Since we have created checkpoints using callbacks, we can restore the best model from those checkpoints and test it.

.. code-block:: python

    resnet18 = models.resnet18(pretrained=False, num_classes=num_classes)

    model = Model(resnet18, 'sgd', 'cross_entropy',
                  batch_metrics=['accuracy'], epoch_metrics=['f1'],
                  device=device)

    model.load_weights(os.path.join(save_path, 'best_epoch_{epoch}.ckpt').format(epoch=best_epoch))

    test_loss, (test_acc, test_f1) = model.evaluate_generator(test_loader)
    print('Test:\n\tLoss: {}\n\tAccuracy: {}\n\tF1-score: {}'.format(test_loss, test_acc, test_f1))

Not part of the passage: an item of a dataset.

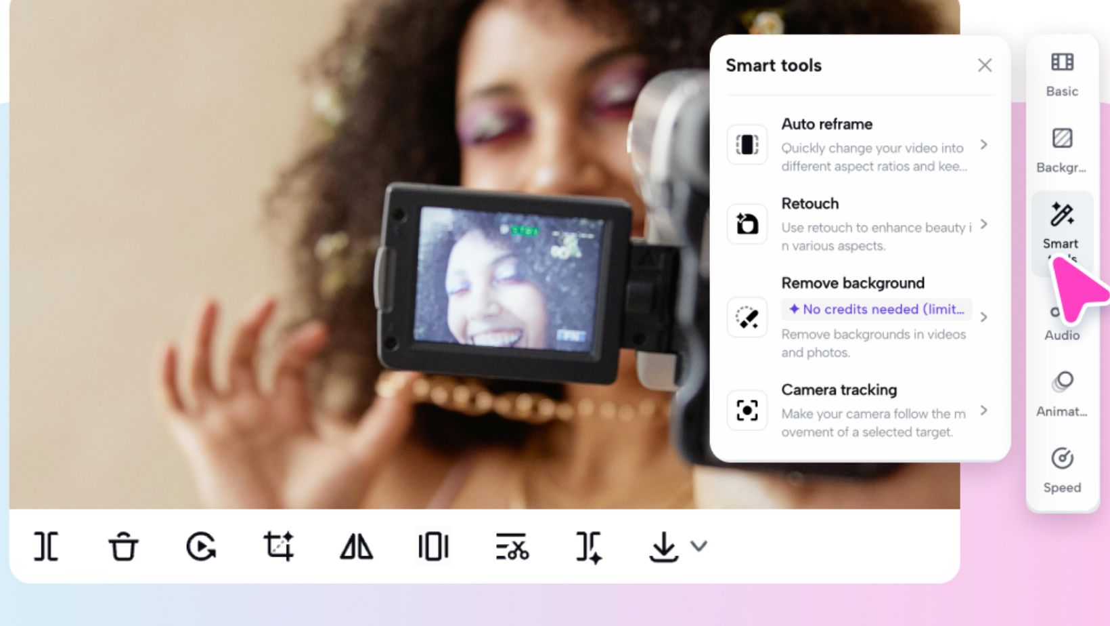This screenshot has height=626, width=1110.
Task: Click the Split clip icon
Action: click(x=46, y=546)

We can also use the :class:`~poutyne.Experiment` class to train our network. This class saves checkpoints and logs as above in a directory and allows to stop and resume optimization at will. See :class:`documentation <poutyne.Experiment>` for details.

.. code-block:: python

    def experiment_train(epochs):
        # Reload the pretrained network and freeze it except for its head.
        resnet18 = models.resnet18(pretrained=True)
        resnet18.fc = nn.Linear(resnet18.fc.in_features, num_classes)
        freeze_weights(resnet18)

        # Saves everything into ./saves/cub200_resnet18_experiment
        save_path = os.path.join(save_base_dir, 'cub200_resnet18_experiment')

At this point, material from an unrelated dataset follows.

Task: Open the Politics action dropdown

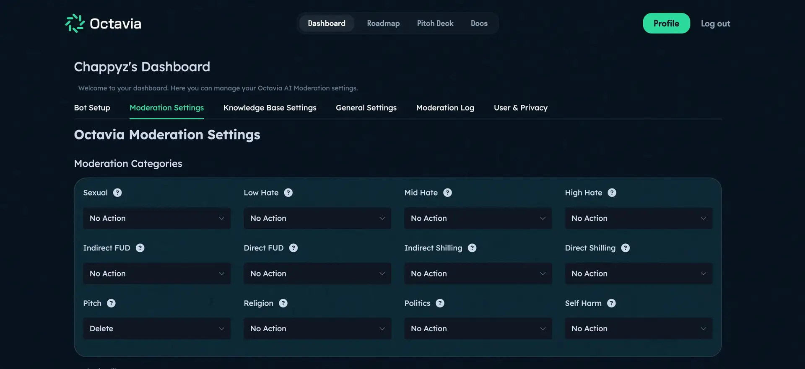Action: 478,329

        optimizer = optim.SGD(resnet18.fc.parameters(), lr=learning_rate, weight_decay=0.001)

        # Poutyne Experiment
        exp = Experiment(save_path, resnet18, device=device, optimizer=optimizer, task='classif')

        # Train
        exp.train(train_loader, valid_loader, epochs=epochs)

        # Test
        exp.test(test_loader)

Let's train for 5 epochs.

.. code-block:: python

    experiment_train(epochs=5)

Let's train for 5 more epochs (10 epochs total).

.. code-block:: python

    experiment_train(epochs=10)